Requirement: For this exercise, reproduce the records exactly as they stand and do not carry any images over.

Data records:
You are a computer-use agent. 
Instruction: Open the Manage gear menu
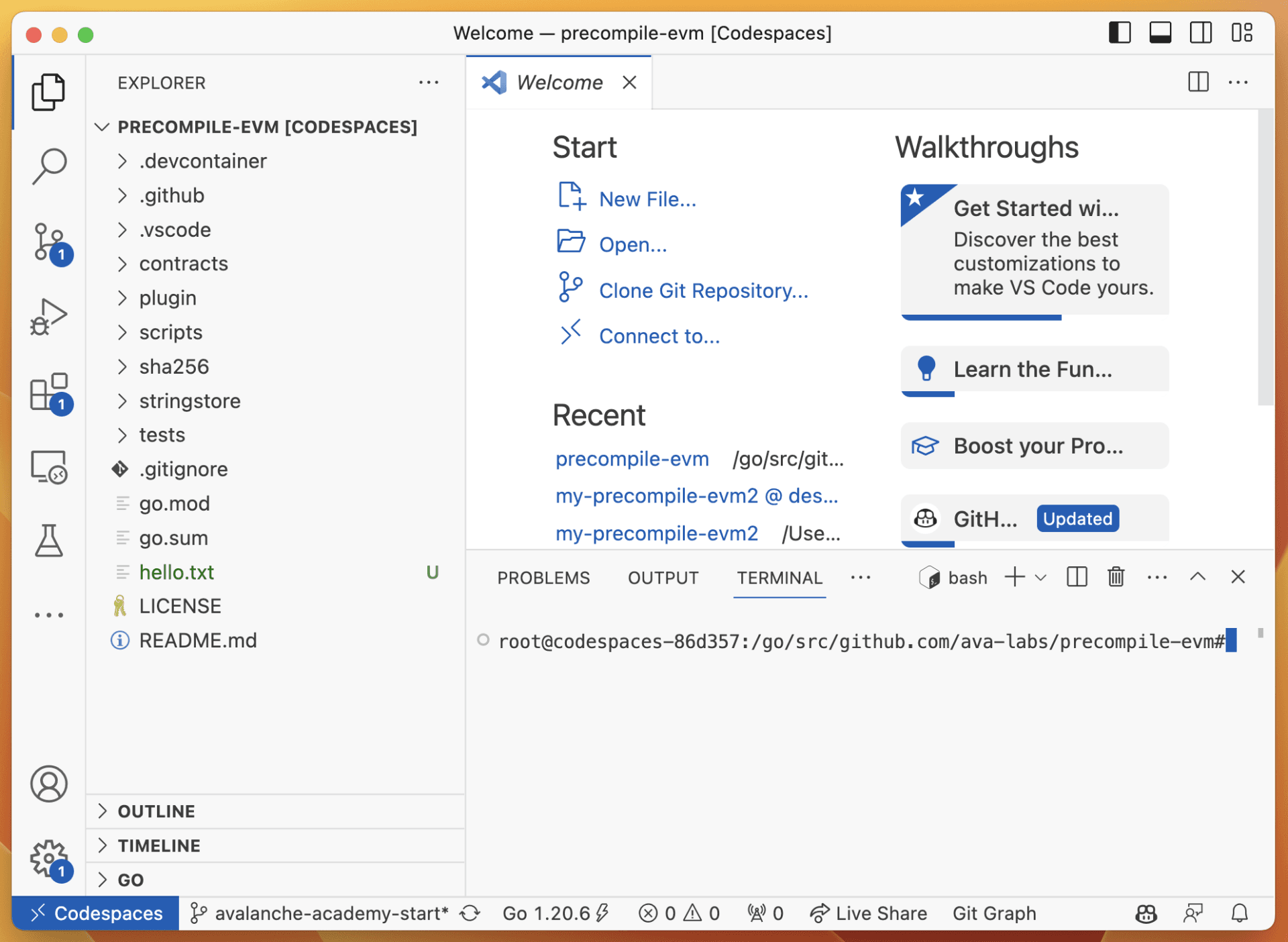tap(49, 858)
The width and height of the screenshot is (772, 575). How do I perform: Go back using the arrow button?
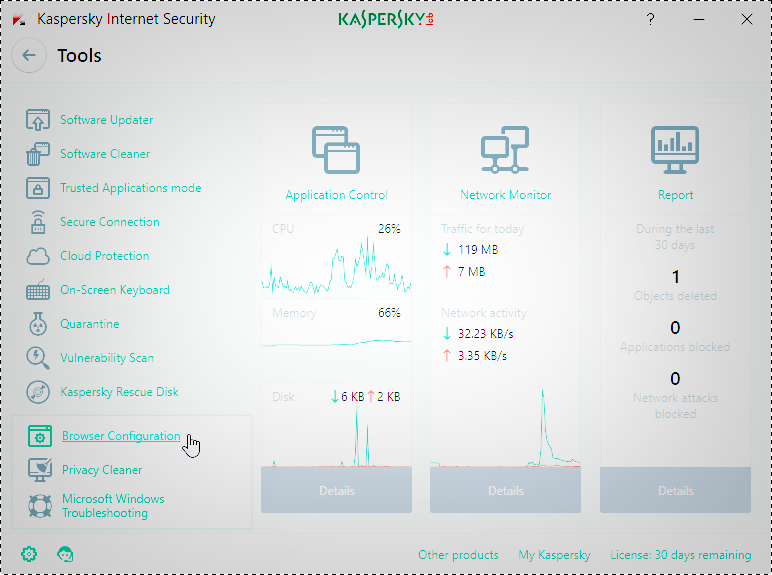pos(29,56)
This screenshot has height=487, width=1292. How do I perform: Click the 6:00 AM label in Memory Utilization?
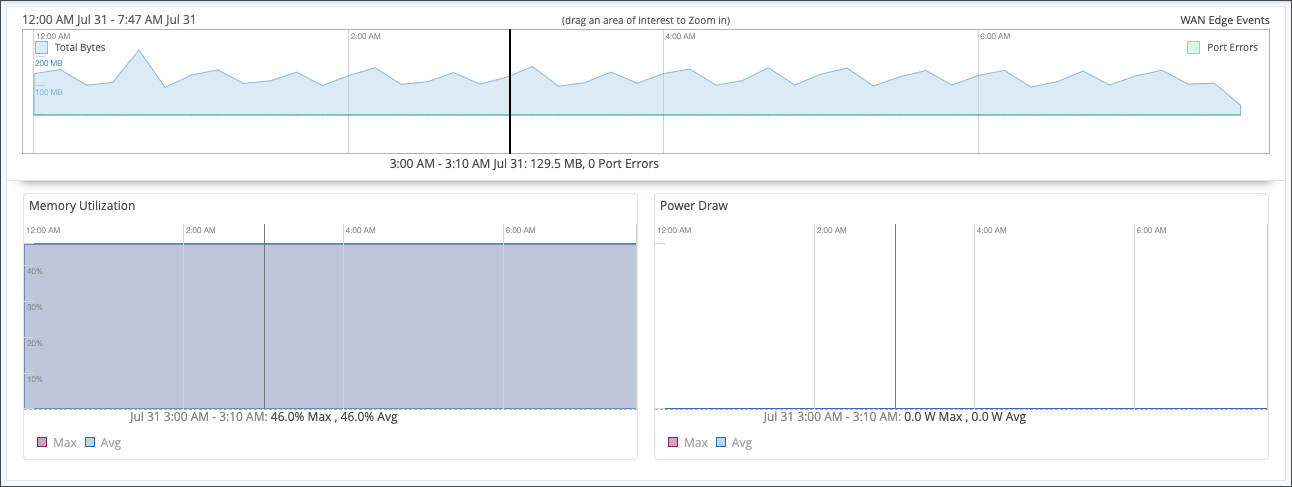click(521, 230)
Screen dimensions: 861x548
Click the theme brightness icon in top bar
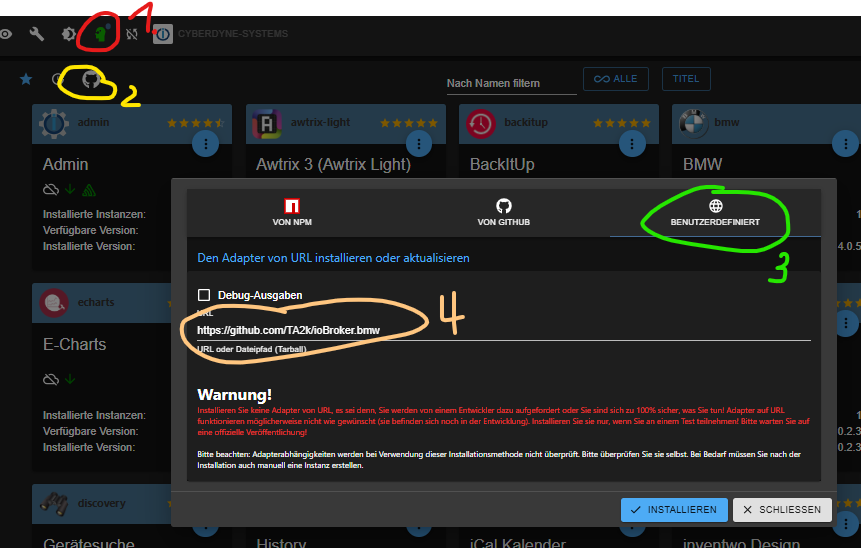[x=68, y=34]
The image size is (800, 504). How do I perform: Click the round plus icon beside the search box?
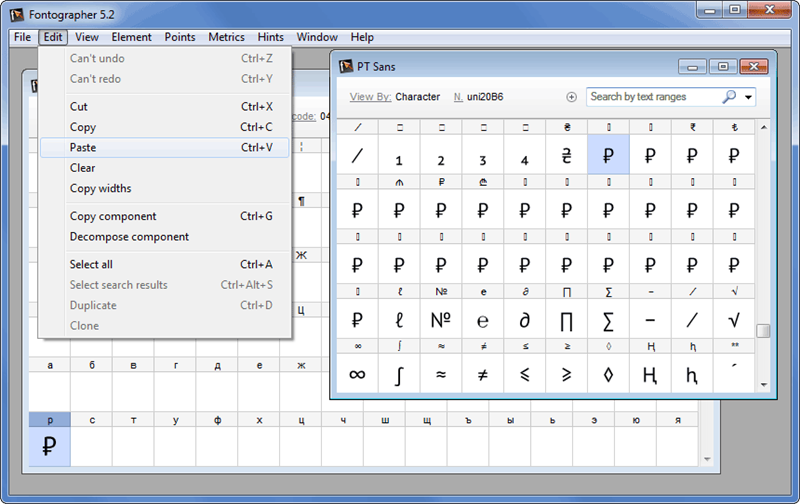click(x=572, y=97)
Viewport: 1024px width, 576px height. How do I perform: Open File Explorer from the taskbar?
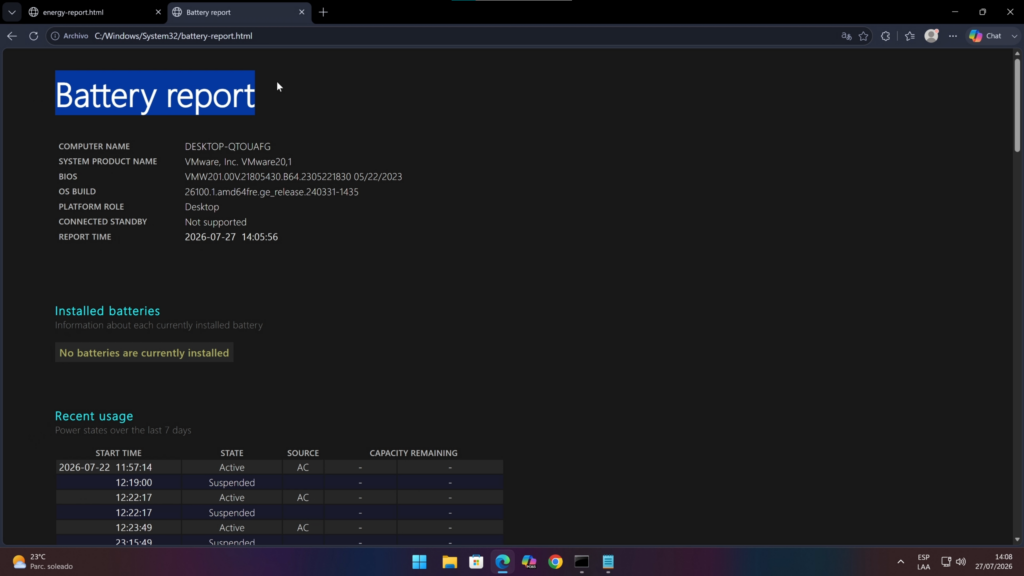(449, 562)
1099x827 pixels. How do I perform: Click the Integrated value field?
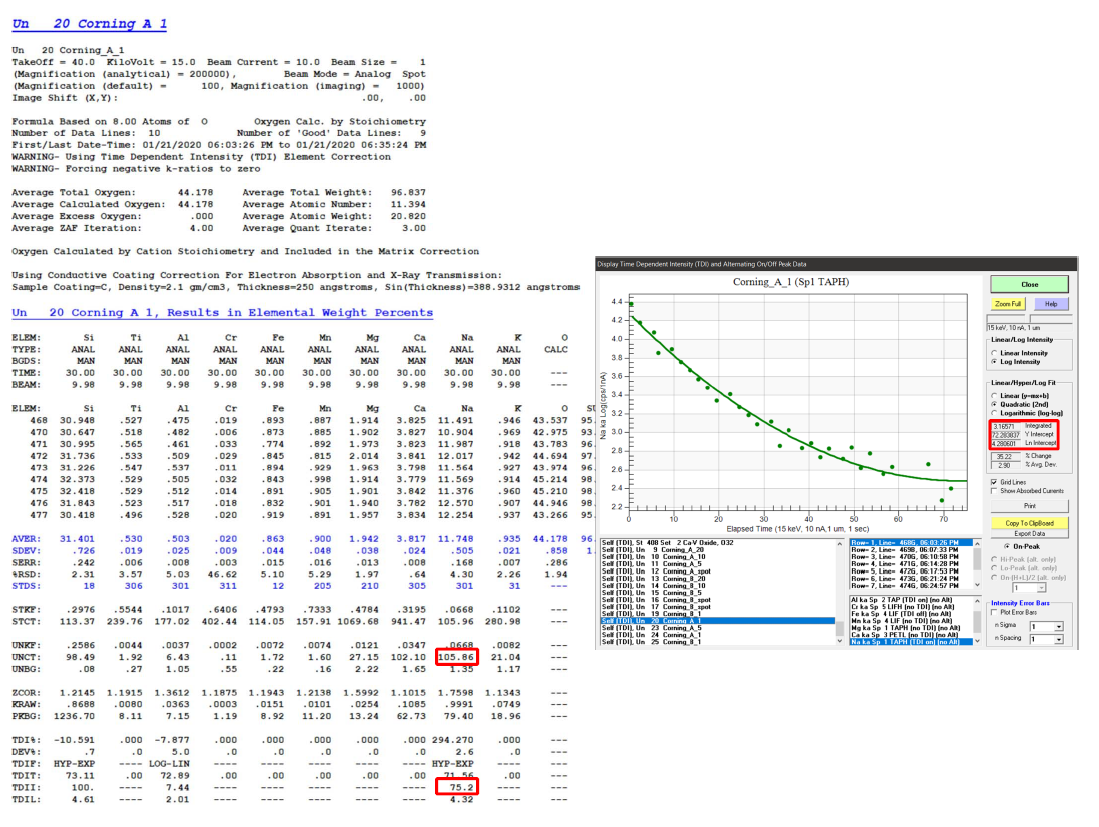[x=1006, y=425]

Answer below:
You are a computer-use agent. 
Instruction: Open the Manage gear menu
tap(49, 858)
The width and height of the screenshot is (772, 575). How do I perform: Go back using the arrow button?
pos(29,56)
This screenshot has height=487, width=1292. How do I perform: Click the 6:00 AM label in Memory Utilization?
click(521, 230)
Screen dimensions: 861x548
Click the theme brightness icon in top bar
[x=68, y=34]
The image size is (800, 504). How do I perform: Click the round plus icon beside the search box?
click(x=572, y=97)
Viewport: 1024px width, 576px height. How do I perform: Open File Explorer from the taskbar?
(449, 562)
1099x827 pixels. How do I perform: Click the Integrated value field?
[x=1006, y=425]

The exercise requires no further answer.